Mols of water in the system:

(100mL)(1g/1mL) / 18.015g/mol = 5.55mols water

So the mol fraction of sugar in this solution is:

(mols of sugar) / (total mols) = (1.173mols sugar) / (1.173mols sugar + 5.55mols water) = 0.1745



--Question--------------
I know we did our lab on molar mass today, but I am not sure how to calculate question #16 on exam 1a (spring 2009). It has atm added to it.

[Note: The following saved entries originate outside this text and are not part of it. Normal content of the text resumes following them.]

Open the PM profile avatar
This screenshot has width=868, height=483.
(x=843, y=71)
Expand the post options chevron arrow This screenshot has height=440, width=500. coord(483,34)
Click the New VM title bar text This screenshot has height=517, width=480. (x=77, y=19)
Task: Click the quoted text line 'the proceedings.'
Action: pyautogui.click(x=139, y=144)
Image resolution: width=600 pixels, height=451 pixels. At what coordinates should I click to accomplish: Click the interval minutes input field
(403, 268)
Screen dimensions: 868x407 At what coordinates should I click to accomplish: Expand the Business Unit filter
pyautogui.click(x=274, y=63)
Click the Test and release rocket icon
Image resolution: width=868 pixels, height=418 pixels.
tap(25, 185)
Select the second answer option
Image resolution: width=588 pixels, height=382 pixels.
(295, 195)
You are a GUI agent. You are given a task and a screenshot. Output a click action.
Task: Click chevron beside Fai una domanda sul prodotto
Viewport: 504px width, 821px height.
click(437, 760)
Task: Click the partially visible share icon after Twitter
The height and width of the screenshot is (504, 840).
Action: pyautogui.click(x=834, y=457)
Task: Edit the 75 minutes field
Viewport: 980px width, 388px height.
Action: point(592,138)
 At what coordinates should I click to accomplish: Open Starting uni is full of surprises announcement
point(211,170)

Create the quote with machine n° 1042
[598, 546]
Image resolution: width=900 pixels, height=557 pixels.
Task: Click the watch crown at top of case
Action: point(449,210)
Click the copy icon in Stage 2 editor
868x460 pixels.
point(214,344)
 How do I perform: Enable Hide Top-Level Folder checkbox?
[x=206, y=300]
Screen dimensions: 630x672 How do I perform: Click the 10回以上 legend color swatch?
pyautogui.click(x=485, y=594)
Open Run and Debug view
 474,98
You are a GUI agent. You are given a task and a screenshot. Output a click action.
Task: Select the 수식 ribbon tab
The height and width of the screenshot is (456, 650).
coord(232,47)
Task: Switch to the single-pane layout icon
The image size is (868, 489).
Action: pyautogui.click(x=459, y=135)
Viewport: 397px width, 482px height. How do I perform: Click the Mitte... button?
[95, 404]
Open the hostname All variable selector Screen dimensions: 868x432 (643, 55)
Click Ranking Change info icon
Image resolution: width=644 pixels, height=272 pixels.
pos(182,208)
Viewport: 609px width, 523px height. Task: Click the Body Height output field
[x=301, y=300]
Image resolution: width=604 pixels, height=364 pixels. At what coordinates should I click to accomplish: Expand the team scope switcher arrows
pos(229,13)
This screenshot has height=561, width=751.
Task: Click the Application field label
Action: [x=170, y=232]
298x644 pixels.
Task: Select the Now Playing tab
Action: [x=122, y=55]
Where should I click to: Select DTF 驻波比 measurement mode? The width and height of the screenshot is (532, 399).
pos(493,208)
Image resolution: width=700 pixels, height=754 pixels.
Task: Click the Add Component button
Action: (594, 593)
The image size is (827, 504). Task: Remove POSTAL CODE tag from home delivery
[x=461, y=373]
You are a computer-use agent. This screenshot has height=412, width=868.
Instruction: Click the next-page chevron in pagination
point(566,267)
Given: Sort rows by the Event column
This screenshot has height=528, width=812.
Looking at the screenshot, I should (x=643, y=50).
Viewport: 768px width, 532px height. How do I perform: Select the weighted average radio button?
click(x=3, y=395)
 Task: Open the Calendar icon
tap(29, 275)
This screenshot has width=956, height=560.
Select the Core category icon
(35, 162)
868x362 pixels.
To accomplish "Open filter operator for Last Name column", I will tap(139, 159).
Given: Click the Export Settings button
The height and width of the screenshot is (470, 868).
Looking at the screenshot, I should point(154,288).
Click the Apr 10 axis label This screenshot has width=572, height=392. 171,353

16. A newly discovered protein has been isolated from seeds of a tropical plant and needs to be characterized. A total of 0.137g of this protein was dissolved in enough water to produce 2.00mL of solution. At 31.68°C the osmotic pressure produced by the solution was 0.134atm. What is the molar mass of the protein? (20pts)

--Answer--------------
In lab we were looking at one colligative property (freezing point depression) to determine the molar mass of an unknown. This problem is looking at a different colligative property (osmotic pressure) to determine the mass of an unknown. The expression for osmotic pressure is:
P = MRTi
OK, we have to make an assumption here, we're going to assume that the protein is a single particle in solution, which makes the van't Hoff Factor (i) equal to 1. After that, we can start plugging in the info from the problem.
0.134atm = M(0.08206 L.atm/mol.K)(31.68+273.15K)(1)
M = 0.0053569 mols protein/L solution
We've made 2.00mL of solution so:
(0.0053569 mols protein/L solution)(0.00200L solution) = 0.000010714mols of protein
So the molar mass of the protein is:
(0.137g protein)/(0.000010714mols of protein) = 12800g/mol

2011/01/21

Exam #1 next Friday

We've gone through Chapters 10 (Gases) and 11(Solids and Liquids), we'll look at Chapter 15 (Solutions) next. The first exam is next Friday, let me know when you have questions, I'll post answers here.